Poi c'è il lato veline di regime: una settimana sì e l'altra pure, sbattono Inzaghi sulle montagne russe. Prima del Cesena dicono che Pippo salterà sicuramente, se non batterà i romagnoli. Il Cesena viene battuto, ma arriva il pareggio di Verona con il Chievo e ricomincia la rumba: ora c'è il turno casalingo con l'Hellas e, si sa, c'è sempre una fatal o il fatal Verona.
Inzaghi sta pagando uno scotto pesantissimo al noviziato, ma non si sottrae alle sue responsabilità, riconosce i propri errori, continua a credere nel proprio lavoro, forse un po' meno nella squadra dove sono troppi quelli che deludono e lo deludono.
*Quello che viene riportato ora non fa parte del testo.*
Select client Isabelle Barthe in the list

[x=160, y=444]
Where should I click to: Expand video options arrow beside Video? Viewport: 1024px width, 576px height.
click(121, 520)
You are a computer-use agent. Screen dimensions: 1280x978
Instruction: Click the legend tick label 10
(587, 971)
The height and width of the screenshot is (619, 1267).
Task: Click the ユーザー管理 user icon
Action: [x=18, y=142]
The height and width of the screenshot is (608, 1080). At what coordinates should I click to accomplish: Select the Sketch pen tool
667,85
Ma non è giusto che, sempre e comunque, debba essere lui il capro espiatorio, dopo tre anni e mezzo di mercati sbagliati, scelte sballate, risultati urticanti: 9 punti nelle ultime 9 partite, l'attacco mai così anemico dalla stagione 2006-2007, quella prima posizione lassù, nel lato destro della classifica che a milioni di rossoneri dà fastidio solo a vederla. Perché qui stiamo parlando del Milan, non del Vattelapesca e ai tifosi bisognerebbe parlare con chiarezza dicendo loro che la traversata del deserto non è manco arrivata alla metà.
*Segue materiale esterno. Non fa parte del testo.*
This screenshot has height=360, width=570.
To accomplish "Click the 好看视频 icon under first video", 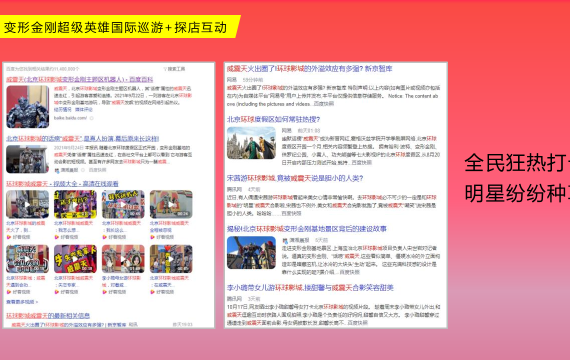I will 9,237.
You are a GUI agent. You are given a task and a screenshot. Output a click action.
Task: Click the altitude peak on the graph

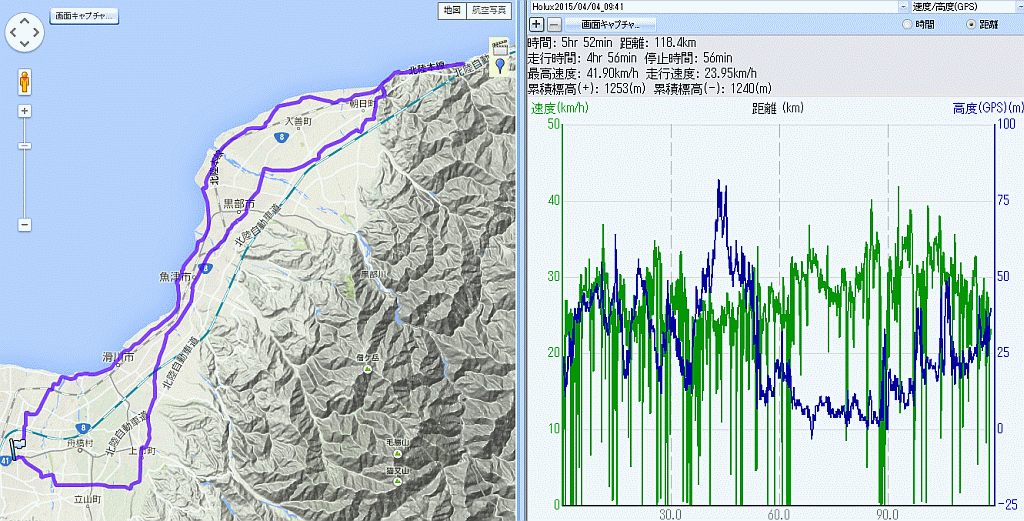tap(718, 182)
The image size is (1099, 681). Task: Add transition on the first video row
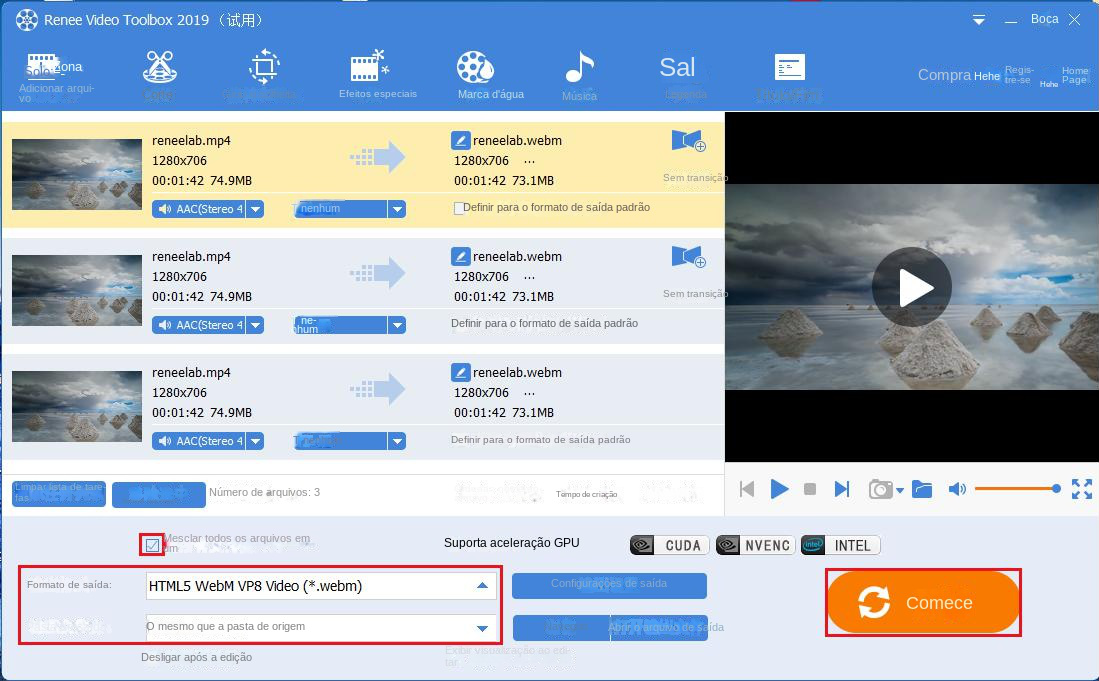point(688,142)
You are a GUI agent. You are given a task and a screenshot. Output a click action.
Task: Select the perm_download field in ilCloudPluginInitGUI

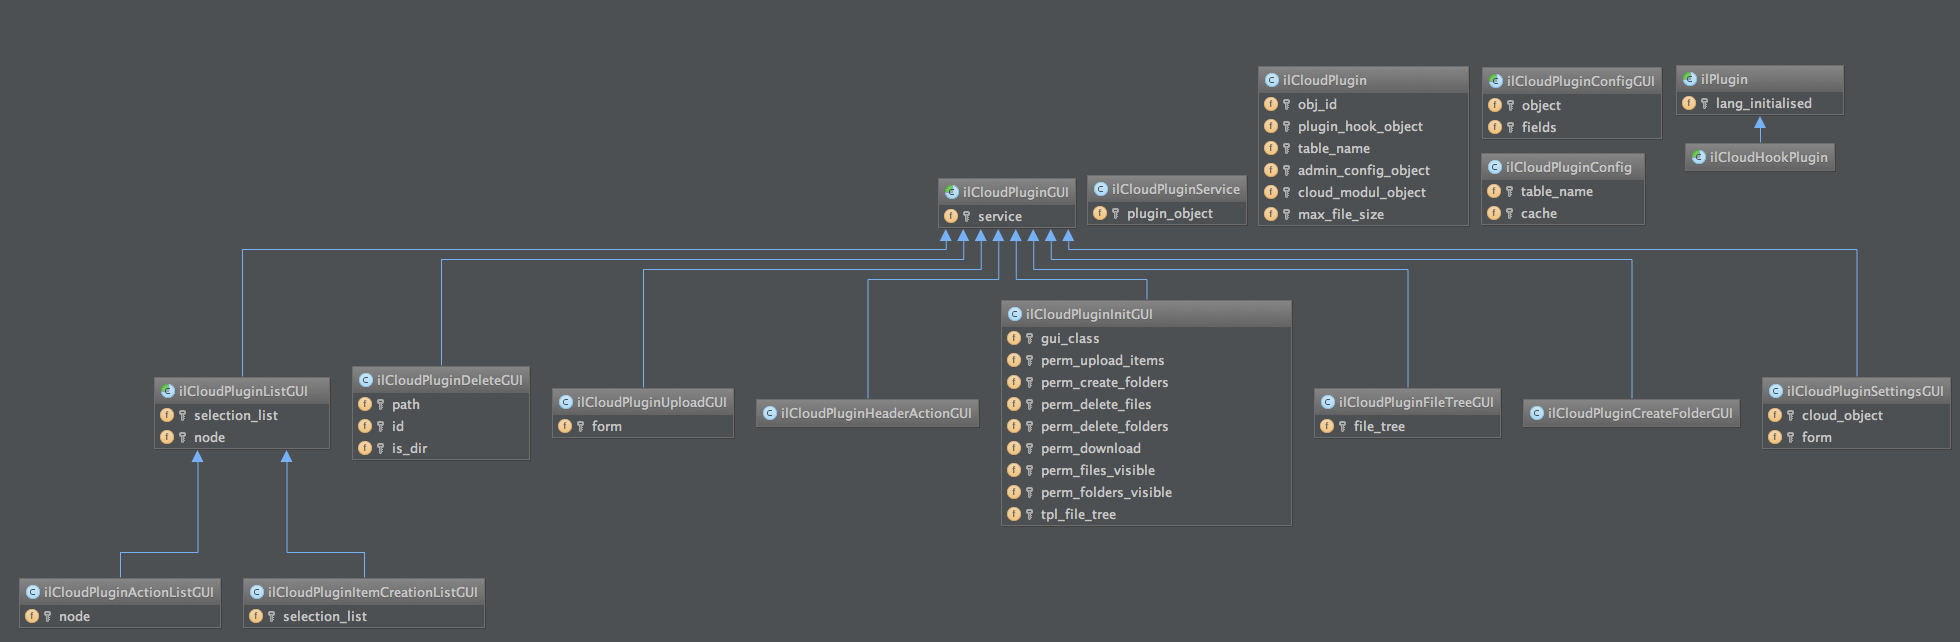pos(1090,448)
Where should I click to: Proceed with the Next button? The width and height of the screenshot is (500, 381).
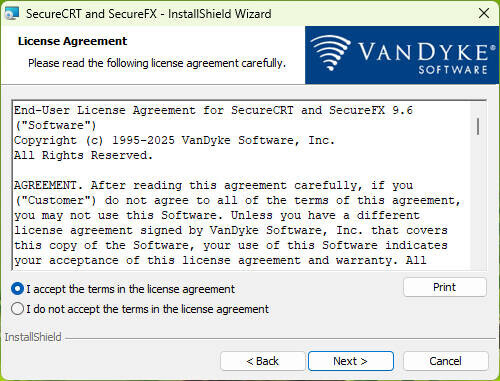(351, 361)
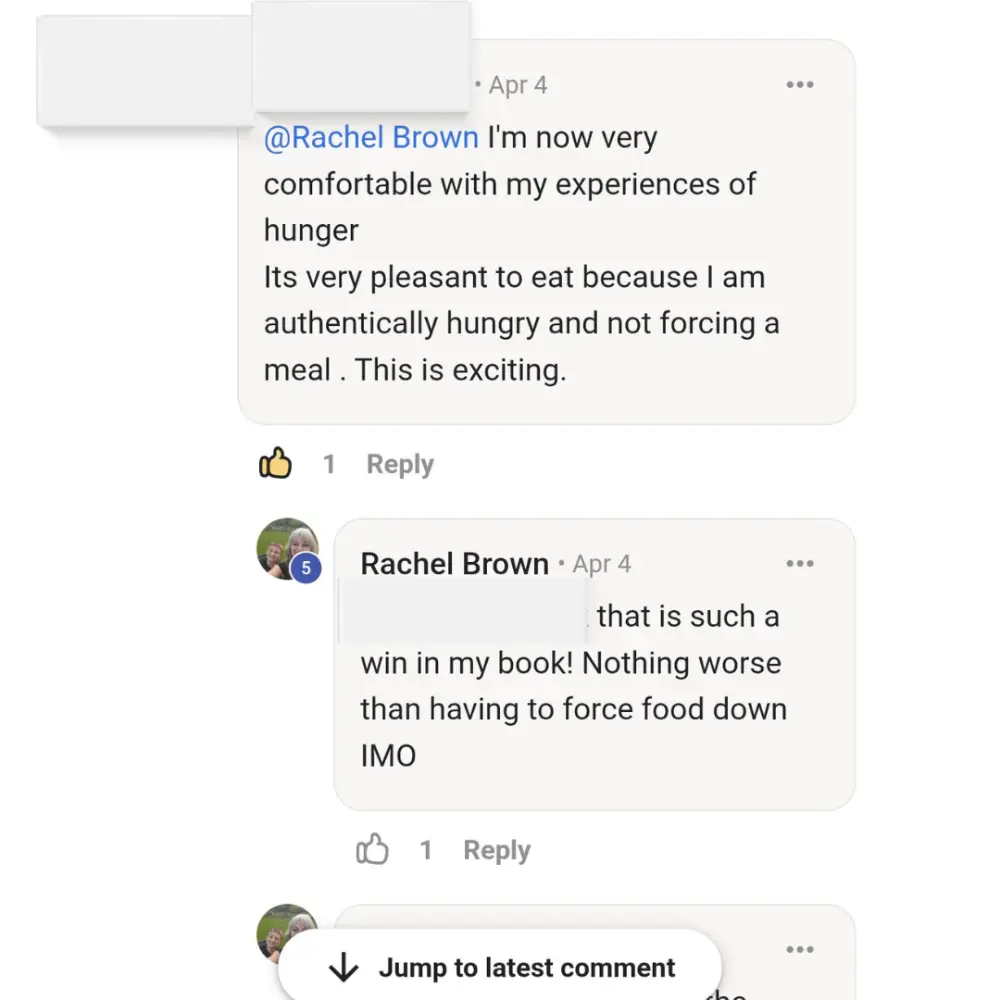Open the top comment's three-dot options menu
Image resolution: width=1000 pixels, height=1000 pixels.
pos(799,85)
Invece, il presidente onorario, il quale aveva voluto Seedorf, salvo farlo fuori dopo sei mesi,  vive in un altro mondo, a giudicare dalle dichiarazioni rilasciate in queste mesi; il suo braccio destro, lo stesso che si era dimesso alla fine del 2013 salvo tornare sui propri passi, chiede lumi sulla preparazione atletica, raccomanda attenzione nel recupero degli infortunati e non smentisce che, se Inzaghi non batte il Verona, Inzaghi viene esonerato.
Sullo sfondo, una ridda di congetture smonta e rimonta il Milan che verrà: dall'improbabile acquirente thailandese ai soci arabi che entrerebbero, ma per costruire il nuovo stadio, all'ipotesi dell'azionariato popolare, alle indiscrezioni su Berlusconi che vende. Anzi no. Cerca un partner di minoranza, purché a comandare sia sempre l'ex premier.
Capite che, chiunque sieda sulla panchina del Milan, ogni santo giorno entra in questo tritacarne e, per quanto corazzato sia, se gli va bene, la sera ne esce ammaccato. 
Andrea Distaso, uno degli ottimi esperti Milan di calciomercato.com, sostiene: il Milan non tira in porta, ecco perchè Inzaghi pagherà con l'esonero. Tesi ineccepibile considerato che, da quando conosce Berlusconi, Superpippo si è sentito fare una testa così sul giuoco, il fuorigiuoco, eccetera eccetera.
Ma, se Inzaghi rischia l'esonero perchè il Milan non segna,  non dovrebbe essere esonerato anche chi ha preso quelli che non segnano? Torres, chi era costui?